Published August 16, 2010
New York Times' Room for Debate
Some Republicans (like Minority Leader John Boehner and Senator Lindsey Graham) argue that allowing children of illegal immigrants to become U.S. citizens attracts larger numbers of illegal immigrants. They're wrong.
For one thing, the evidence that “anchor babies” is a magnet for illegal immigration doesn't exist (the main motivators are searching for work and better economic conditions). For another, amending the 14th Amendment — which would require a vote of two-thirds of both the House and the Senate, followed by a ratification of three-fourths of the state legislatures — is a distraction from necessary things that need to be done, including securing the southern border, toughening enforcement policies and expediting the legal process to cut the average deportation time.
It would also be a dramatic and unnecessary break with precedent. As a general matter, conservatives oppose tinkering with the Constitution, especially for empty causes. And revoking birthright citizenship would, as my former White House colleague Michael Gerson has written, “turn hundreds of thousands of infants into ‘criminals' — arriving, not across a border, but crying in a hospital.”

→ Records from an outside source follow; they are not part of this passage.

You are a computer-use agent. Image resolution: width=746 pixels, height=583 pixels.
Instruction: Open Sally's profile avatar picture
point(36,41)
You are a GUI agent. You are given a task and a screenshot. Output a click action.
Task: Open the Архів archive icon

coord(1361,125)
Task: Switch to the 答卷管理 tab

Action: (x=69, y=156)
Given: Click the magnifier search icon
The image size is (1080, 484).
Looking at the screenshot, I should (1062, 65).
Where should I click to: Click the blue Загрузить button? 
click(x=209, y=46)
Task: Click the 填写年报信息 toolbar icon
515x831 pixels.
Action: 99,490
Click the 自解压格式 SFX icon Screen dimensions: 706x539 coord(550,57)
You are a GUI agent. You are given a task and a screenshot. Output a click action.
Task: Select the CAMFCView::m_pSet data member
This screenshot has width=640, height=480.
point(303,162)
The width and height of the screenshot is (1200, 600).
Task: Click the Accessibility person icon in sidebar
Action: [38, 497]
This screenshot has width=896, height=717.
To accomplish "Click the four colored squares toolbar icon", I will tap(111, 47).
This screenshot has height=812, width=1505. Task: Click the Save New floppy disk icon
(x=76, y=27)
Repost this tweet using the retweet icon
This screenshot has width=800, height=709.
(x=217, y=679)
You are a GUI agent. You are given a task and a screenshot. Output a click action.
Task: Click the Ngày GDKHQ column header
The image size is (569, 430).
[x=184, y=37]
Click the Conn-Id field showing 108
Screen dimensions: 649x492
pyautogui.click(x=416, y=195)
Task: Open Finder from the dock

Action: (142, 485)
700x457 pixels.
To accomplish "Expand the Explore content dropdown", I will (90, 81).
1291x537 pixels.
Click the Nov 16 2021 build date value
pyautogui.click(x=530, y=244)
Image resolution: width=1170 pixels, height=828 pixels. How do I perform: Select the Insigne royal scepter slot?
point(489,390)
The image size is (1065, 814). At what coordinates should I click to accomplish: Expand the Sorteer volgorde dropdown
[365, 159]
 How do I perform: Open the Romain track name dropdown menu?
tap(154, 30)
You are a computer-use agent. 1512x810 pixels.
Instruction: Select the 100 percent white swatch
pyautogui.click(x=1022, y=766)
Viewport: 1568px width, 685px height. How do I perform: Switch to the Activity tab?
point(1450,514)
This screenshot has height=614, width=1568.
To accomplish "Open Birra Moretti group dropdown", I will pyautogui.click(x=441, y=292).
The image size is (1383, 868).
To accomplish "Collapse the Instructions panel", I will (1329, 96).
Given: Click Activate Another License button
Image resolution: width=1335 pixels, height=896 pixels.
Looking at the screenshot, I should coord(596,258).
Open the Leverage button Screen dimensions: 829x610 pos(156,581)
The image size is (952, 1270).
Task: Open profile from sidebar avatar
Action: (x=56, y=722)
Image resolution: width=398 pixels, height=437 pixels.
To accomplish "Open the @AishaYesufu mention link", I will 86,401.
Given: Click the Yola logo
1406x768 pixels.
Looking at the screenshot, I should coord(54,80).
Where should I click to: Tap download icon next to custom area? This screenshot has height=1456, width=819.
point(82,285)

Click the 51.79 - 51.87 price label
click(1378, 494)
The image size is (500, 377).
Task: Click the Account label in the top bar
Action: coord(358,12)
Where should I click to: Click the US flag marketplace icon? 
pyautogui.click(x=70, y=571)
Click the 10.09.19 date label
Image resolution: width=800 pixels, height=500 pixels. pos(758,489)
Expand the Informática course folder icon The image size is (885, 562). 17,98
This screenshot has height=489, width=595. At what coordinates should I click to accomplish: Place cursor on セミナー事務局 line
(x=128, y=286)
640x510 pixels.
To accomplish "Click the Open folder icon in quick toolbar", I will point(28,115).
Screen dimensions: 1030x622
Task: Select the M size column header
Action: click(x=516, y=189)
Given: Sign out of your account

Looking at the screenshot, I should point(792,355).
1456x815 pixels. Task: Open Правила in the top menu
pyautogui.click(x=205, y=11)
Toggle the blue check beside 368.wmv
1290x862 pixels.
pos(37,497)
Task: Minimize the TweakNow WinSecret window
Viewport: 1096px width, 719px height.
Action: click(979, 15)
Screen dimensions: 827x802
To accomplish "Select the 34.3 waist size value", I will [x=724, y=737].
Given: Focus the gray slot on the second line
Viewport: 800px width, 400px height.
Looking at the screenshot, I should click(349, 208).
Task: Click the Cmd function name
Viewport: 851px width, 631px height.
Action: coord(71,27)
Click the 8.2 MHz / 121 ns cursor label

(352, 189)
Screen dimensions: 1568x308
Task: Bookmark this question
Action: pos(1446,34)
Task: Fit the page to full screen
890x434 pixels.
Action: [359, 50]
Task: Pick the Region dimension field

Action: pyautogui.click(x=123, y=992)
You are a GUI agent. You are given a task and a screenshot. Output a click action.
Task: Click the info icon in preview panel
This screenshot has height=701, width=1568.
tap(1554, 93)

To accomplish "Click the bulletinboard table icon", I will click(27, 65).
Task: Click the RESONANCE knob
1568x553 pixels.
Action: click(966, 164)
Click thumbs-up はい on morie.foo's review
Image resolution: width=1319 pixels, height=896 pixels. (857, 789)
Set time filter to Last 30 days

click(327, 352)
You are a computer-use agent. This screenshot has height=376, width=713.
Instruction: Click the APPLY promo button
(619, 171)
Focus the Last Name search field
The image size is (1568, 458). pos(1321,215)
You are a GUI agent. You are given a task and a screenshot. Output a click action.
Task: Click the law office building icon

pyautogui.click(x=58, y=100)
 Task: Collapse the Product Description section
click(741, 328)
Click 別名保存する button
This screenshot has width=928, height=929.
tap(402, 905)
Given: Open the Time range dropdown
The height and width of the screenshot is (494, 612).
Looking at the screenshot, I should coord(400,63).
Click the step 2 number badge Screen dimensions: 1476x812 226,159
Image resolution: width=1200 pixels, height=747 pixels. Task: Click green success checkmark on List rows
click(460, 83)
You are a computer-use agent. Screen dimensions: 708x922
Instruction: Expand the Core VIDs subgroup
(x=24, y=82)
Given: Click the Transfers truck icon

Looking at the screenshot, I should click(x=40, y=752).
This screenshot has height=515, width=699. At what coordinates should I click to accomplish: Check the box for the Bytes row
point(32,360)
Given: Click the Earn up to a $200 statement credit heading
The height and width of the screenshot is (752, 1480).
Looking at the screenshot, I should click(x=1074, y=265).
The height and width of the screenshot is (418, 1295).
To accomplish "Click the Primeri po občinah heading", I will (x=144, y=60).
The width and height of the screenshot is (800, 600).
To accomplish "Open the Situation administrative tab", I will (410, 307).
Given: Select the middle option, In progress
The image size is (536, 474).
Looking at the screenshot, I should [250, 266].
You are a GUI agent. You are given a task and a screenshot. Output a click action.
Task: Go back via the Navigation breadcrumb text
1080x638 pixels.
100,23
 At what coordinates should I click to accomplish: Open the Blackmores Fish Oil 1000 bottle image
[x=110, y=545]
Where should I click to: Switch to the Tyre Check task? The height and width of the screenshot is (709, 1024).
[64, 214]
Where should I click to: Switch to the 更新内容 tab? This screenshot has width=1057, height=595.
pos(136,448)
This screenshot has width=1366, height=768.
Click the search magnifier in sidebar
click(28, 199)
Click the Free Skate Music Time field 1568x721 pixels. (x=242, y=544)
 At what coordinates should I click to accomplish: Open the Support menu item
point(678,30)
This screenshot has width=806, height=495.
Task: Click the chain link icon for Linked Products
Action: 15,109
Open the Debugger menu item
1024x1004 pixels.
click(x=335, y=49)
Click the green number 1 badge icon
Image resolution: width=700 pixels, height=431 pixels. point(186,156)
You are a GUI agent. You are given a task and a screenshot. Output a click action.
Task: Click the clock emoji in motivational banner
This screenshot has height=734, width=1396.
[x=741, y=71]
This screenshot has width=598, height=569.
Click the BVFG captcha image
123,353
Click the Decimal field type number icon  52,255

On top of all that, it would be politically hazardous. Hispanics are among the fastest growing demographic groups in America. The party of Lincoln and Reagan can appeal to them with a principled stand on illegal immigration, in combination with policies that increase economic growth, entrepreneurship and social cohesion. To go from securing the border to amending the Constitution is to journey from serious policy to stupid symbolism.
Peter Wehner, a senior fellow at the Ethics and Public Policy Center, has worked in the administrations of Ronald Reagan, George H.W. Bush and George W. Bush, where he served as deputy assistant to the president.